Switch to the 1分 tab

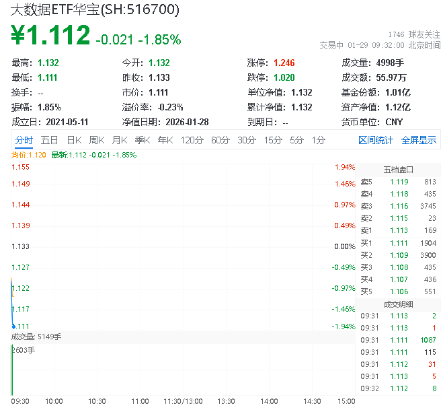(x=318, y=140)
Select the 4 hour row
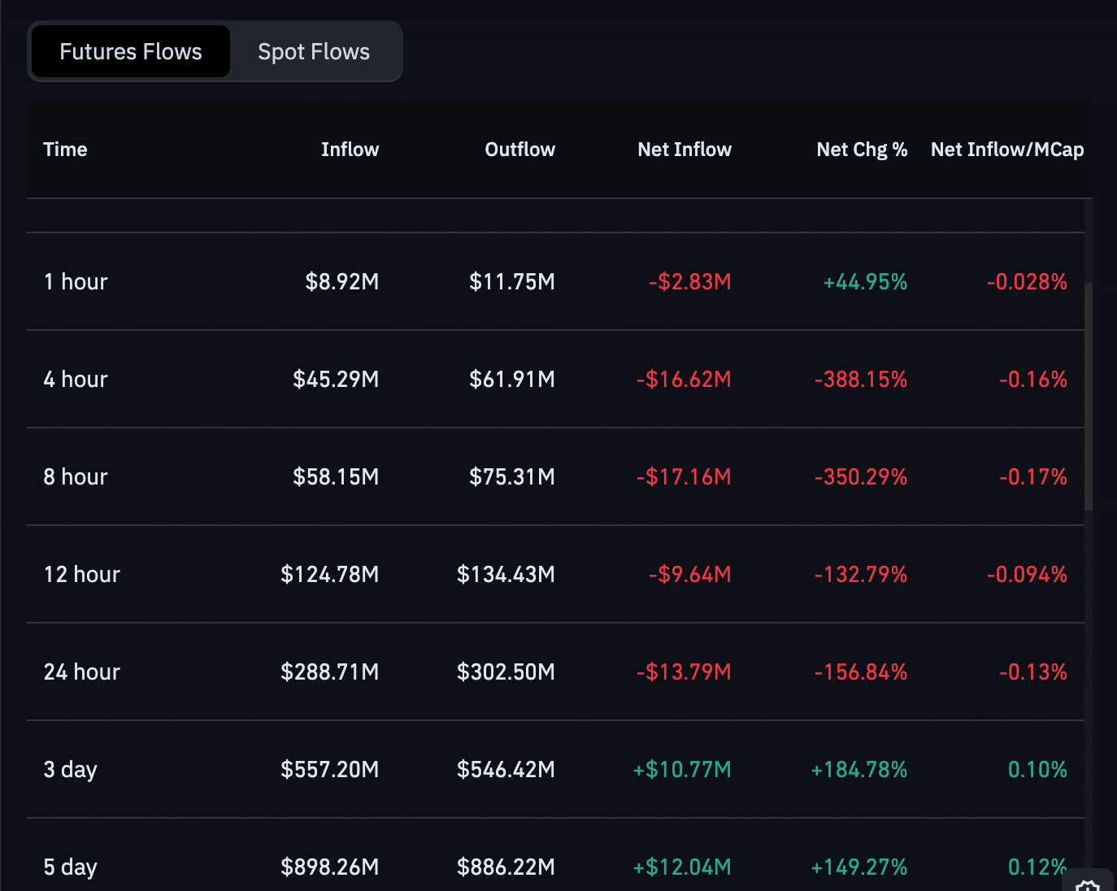Image resolution: width=1117 pixels, height=891 pixels. pos(76,379)
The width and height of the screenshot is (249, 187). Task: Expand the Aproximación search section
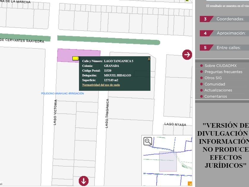tap(231, 33)
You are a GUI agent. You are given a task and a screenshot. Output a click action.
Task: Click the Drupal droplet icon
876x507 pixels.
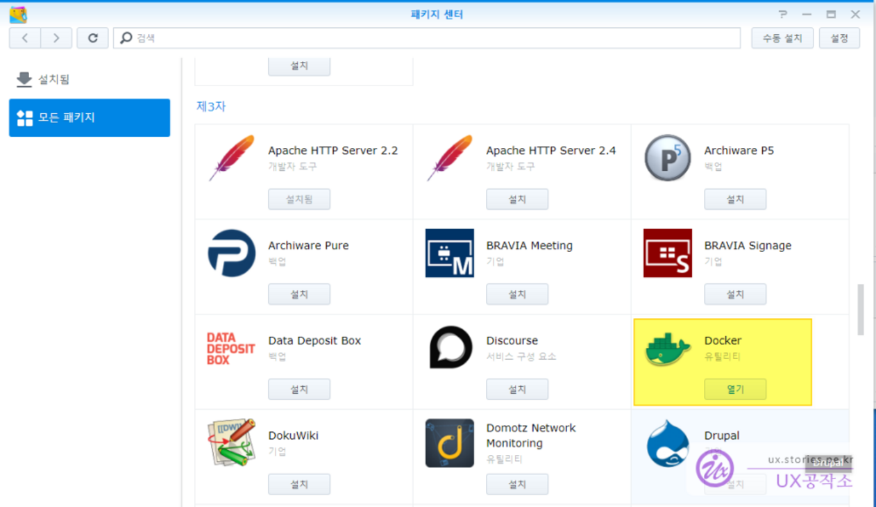tap(667, 443)
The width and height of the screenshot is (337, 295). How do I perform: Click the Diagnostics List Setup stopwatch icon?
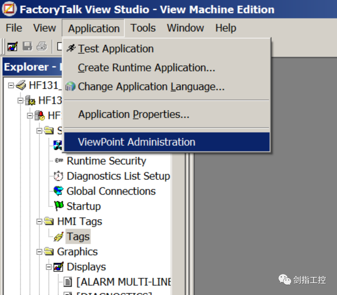click(x=58, y=176)
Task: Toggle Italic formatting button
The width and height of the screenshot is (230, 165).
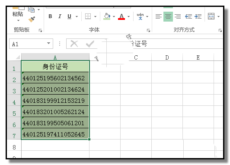Action: [60, 16]
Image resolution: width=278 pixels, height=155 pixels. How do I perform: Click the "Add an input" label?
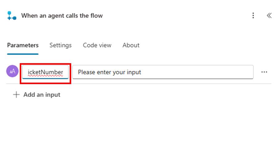(x=42, y=95)
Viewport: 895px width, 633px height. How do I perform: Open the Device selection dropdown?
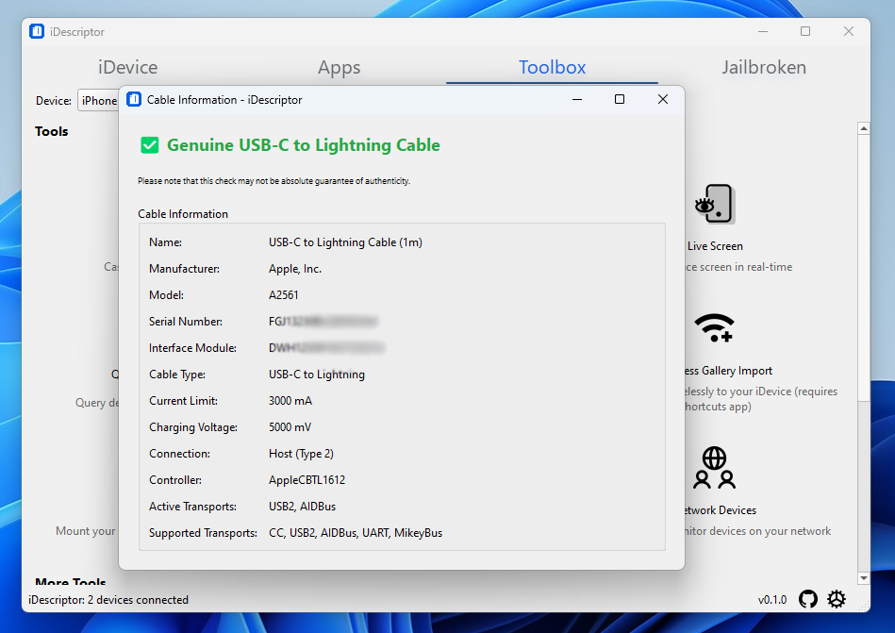pos(98,100)
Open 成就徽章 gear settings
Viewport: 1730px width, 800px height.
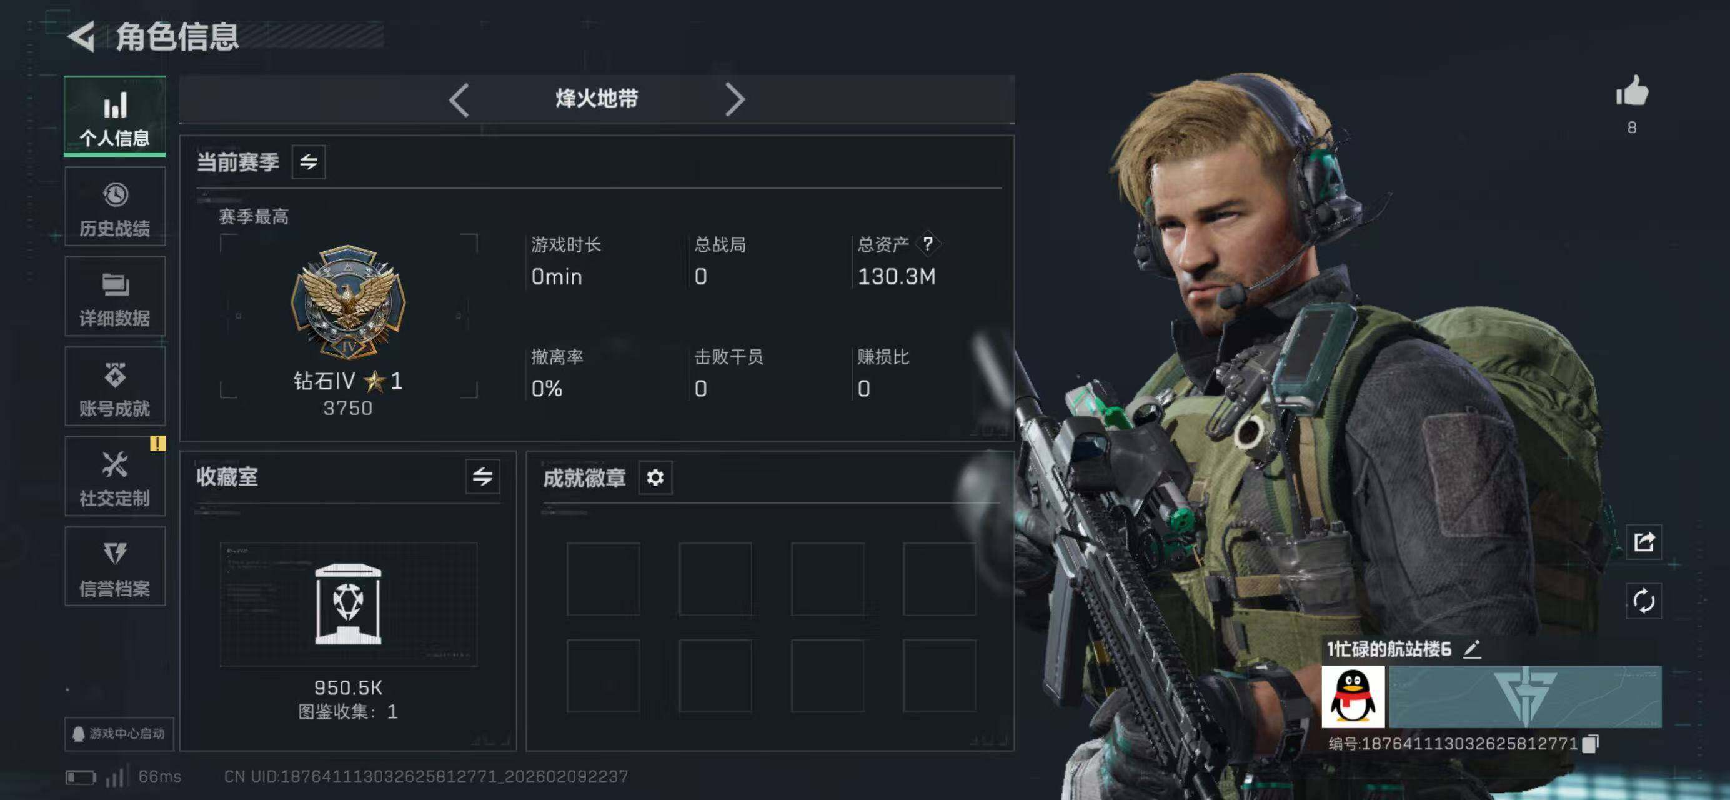pyautogui.click(x=655, y=478)
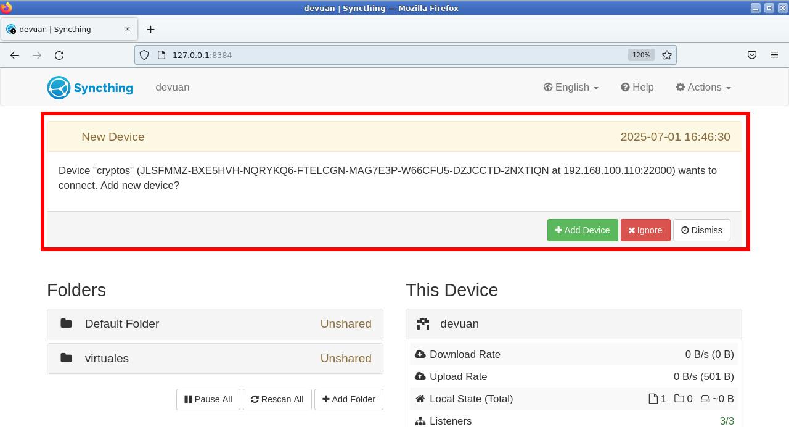The image size is (789, 427).
Task: Click the Listeners network icon
Action: click(420, 421)
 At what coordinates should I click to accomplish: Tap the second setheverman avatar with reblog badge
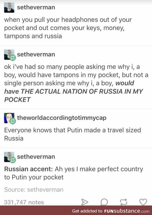[x=9, y=55]
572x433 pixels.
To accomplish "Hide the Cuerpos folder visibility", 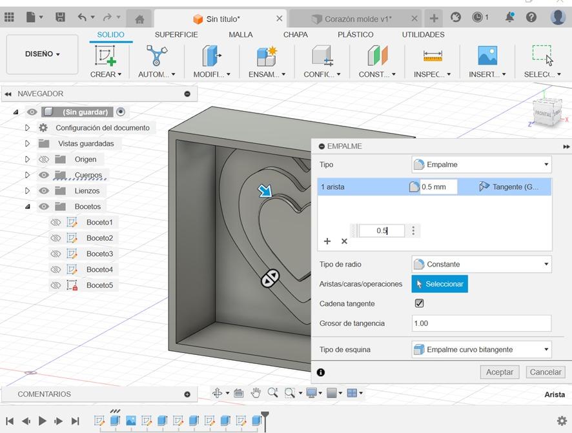I will click(44, 175).
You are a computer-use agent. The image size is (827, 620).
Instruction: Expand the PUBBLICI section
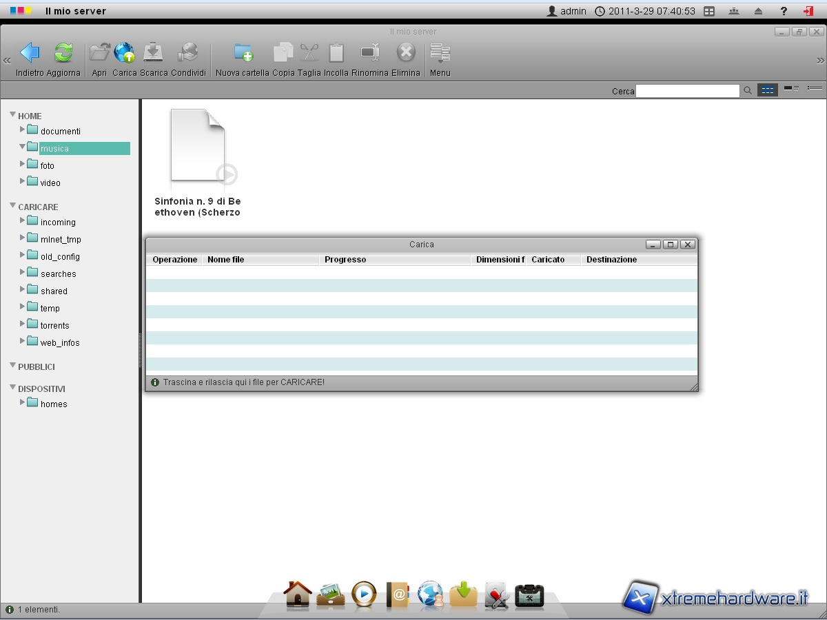pos(12,366)
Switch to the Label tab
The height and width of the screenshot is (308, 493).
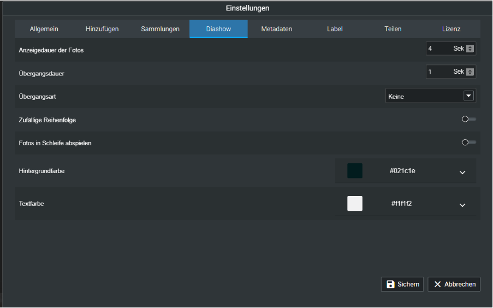(335, 29)
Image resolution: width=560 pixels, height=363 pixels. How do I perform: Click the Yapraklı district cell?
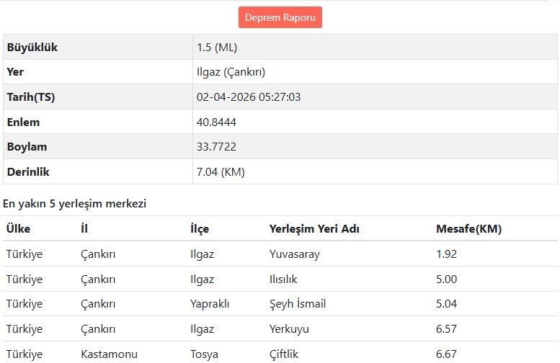click(210, 304)
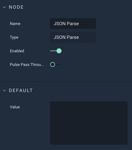Screen dimensions: 132x150
Task: Click the Value property label
Action: (x=15, y=107)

+++

- [To do]: For the string "agent", return every line of the data where it appears.

- [Task solution]:
You are a GUI agent. You are given a task and a screenshot. Output a click action.
You are a computer-use agent. The image size is (827, 620).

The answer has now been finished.